Conditional logistic regression analysis was used to evaluate the association between differentially expressed miRNAs and the risk of lung cancer. As shown in Table III, significantly increased risk for lung cancer was associated with increased expression of miR-205-5p and miR-3917 (OR 1.287 and 1.360, respectively) and reduced expression of miR-27a-5p, miR-30a-3p, miR-30a-5p, miR-30c-2-3p and miR-30d-5p (OR 0.846, 0.700, 0.585, 0.745 and 0.479, respectively). This suggested that these miRNAs could impact on the risk of lung cancer and play an important role during lung cancer development.
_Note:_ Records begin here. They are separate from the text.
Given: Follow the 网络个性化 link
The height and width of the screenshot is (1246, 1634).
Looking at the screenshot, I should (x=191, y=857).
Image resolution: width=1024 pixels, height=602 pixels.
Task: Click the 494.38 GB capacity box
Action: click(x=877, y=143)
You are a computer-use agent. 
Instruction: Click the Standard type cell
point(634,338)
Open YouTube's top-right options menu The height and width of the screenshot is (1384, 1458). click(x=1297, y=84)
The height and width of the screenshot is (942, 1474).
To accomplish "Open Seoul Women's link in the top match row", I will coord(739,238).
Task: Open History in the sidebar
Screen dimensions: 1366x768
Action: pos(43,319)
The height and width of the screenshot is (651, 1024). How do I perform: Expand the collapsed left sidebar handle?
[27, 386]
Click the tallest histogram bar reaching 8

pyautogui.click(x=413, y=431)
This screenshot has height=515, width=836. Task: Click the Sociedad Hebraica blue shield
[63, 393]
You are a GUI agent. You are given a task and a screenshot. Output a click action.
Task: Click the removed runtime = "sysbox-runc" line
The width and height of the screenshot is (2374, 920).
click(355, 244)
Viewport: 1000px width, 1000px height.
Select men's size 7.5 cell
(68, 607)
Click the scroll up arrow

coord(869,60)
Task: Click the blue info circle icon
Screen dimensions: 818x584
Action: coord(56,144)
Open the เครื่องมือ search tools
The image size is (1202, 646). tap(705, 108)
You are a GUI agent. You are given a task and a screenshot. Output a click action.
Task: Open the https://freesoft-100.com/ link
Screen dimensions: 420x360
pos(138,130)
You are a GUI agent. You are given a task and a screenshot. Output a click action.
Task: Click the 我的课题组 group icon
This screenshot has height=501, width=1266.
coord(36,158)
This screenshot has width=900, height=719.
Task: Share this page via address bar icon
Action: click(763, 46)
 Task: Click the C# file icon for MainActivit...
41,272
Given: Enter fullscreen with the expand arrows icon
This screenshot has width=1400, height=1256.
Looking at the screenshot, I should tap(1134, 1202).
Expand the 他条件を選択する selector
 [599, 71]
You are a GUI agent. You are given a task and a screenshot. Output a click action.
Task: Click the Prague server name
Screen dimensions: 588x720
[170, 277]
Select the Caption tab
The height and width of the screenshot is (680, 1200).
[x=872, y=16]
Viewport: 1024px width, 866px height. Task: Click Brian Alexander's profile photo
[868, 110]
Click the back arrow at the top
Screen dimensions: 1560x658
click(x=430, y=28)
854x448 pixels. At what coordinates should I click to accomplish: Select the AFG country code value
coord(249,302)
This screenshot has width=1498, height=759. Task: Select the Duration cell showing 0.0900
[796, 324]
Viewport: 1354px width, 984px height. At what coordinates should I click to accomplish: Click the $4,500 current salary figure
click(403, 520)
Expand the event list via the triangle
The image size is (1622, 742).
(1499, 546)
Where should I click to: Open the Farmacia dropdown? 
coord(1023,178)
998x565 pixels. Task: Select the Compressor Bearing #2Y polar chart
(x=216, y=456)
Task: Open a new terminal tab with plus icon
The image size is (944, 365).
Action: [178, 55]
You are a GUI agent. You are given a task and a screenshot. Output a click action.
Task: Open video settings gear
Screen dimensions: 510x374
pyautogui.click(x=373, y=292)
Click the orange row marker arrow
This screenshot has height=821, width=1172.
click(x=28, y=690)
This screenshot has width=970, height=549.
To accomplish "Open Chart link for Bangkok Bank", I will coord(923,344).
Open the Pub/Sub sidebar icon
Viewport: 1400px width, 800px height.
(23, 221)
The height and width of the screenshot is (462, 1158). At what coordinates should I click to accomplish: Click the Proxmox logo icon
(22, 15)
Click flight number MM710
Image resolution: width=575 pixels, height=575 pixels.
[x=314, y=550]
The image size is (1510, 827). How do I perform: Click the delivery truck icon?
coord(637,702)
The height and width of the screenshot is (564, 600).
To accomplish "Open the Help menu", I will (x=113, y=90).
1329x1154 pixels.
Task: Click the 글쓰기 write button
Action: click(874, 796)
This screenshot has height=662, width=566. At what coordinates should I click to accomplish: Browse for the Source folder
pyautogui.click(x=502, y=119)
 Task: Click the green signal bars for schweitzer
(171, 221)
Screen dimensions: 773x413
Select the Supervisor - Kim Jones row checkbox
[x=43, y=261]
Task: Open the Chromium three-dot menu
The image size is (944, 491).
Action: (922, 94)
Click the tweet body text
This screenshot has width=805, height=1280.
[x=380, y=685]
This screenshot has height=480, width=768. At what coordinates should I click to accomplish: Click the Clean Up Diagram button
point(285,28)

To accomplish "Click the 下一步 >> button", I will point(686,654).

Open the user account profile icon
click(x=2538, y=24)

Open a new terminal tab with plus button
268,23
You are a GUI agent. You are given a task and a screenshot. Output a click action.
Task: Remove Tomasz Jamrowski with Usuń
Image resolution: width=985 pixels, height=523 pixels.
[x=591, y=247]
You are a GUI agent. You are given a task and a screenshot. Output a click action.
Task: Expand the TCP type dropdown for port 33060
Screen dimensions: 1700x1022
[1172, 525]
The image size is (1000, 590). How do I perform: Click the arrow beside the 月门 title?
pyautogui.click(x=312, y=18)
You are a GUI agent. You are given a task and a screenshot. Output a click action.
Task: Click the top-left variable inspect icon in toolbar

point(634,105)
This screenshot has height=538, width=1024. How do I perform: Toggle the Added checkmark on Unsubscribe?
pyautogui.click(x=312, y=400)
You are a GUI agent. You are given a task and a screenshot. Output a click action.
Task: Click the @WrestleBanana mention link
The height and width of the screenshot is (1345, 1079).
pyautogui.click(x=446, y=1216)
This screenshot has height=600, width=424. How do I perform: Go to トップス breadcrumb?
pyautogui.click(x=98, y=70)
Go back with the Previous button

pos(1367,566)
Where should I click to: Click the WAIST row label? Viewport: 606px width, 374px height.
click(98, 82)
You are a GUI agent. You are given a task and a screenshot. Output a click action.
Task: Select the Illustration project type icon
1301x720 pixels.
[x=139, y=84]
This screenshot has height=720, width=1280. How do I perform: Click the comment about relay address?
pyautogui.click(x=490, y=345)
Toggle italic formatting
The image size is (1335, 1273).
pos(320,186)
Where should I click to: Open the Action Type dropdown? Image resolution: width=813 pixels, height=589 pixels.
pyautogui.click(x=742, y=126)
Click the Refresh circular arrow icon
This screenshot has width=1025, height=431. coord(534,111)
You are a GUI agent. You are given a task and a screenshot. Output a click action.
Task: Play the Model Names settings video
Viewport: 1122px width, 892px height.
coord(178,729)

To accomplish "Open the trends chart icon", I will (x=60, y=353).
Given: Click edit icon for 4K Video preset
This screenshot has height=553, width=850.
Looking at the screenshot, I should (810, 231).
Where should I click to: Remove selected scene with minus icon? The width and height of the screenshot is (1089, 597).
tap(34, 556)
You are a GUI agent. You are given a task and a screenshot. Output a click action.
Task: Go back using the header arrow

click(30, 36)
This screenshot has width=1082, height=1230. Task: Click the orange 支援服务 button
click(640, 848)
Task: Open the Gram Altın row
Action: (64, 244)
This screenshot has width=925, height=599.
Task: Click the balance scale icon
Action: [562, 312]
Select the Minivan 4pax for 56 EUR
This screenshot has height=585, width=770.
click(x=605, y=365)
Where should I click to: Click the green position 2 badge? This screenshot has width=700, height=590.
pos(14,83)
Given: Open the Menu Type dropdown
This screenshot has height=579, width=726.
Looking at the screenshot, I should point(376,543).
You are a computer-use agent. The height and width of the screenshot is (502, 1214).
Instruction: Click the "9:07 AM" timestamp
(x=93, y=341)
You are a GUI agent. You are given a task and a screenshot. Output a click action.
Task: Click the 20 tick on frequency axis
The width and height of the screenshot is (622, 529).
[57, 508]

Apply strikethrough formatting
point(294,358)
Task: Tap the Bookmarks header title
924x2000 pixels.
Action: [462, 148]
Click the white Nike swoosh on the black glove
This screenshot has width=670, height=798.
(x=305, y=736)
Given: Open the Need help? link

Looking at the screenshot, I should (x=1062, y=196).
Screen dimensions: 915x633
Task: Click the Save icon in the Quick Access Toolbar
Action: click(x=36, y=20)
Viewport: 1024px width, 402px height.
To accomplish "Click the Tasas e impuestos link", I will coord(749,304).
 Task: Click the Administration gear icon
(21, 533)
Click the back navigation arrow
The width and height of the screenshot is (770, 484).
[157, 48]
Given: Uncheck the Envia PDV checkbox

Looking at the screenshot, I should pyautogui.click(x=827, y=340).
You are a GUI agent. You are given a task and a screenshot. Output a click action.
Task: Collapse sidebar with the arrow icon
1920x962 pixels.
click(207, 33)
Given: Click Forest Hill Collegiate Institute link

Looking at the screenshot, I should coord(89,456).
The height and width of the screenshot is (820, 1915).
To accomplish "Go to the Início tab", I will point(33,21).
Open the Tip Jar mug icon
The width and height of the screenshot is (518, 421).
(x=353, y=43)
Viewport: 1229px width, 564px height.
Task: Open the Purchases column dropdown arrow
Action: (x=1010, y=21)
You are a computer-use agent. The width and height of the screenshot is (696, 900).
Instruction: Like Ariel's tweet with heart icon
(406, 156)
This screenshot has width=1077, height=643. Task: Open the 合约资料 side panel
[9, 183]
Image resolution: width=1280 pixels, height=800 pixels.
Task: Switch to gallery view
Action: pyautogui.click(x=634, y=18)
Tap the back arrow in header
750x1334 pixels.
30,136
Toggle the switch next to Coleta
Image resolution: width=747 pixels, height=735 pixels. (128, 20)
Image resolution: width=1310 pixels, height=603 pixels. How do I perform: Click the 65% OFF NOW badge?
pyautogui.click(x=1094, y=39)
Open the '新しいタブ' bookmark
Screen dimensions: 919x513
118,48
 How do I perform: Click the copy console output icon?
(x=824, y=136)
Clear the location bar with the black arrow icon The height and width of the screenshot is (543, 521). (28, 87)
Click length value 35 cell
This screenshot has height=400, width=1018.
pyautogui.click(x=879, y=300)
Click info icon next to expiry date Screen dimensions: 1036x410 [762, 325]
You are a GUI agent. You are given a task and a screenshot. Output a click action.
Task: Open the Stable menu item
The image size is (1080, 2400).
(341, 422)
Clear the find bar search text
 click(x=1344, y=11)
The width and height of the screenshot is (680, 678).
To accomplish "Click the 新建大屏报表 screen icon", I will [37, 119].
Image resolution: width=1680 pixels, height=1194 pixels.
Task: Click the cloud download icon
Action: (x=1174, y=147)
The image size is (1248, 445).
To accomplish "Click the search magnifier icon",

ROC curve analysis demonstrated the area under curve (AUC) 0.728, 0.758, 0.772, 0.734, 0.776 for miR-205-5p, miR-30a-3p, miR-30a-5p, miR-30c-2-3p and miR-30d-5p (P-value <0.01, 95% confidence interval: 0.650–0.806, 0.683–0.832, 0.699–0.845, 0.650–0.817 and 0.704–0.848, respectively, Table IV and Fig. 9A, D-G), show the higher cutoff (0.7) and could be considerable biomarker for early diagnosis of lung cancer. ROC analysis measured an AUC 0.661, 0.637 for miR-3917 and miR-27a-5p (P-value <0.01, 95% confidence interval: 0.578–0.744 and 0.549–0.725, respectively, Table IV and Fig. 9B and C), show the score very close to the cutoff (0.7) needed for a considerable biomarker for early diagnosis of lung cancer. Furthermore, as total 7 miRNAs ROC curve conjoint analysis result, AUC=0.919 (P-value <0.01, 95% confidence interval: 0.874–0.963, Table IV and Fig. 9H), which is the score higher the cutoff (0.7) and could be considerable biomarkers for early diagnosis of lung cancer.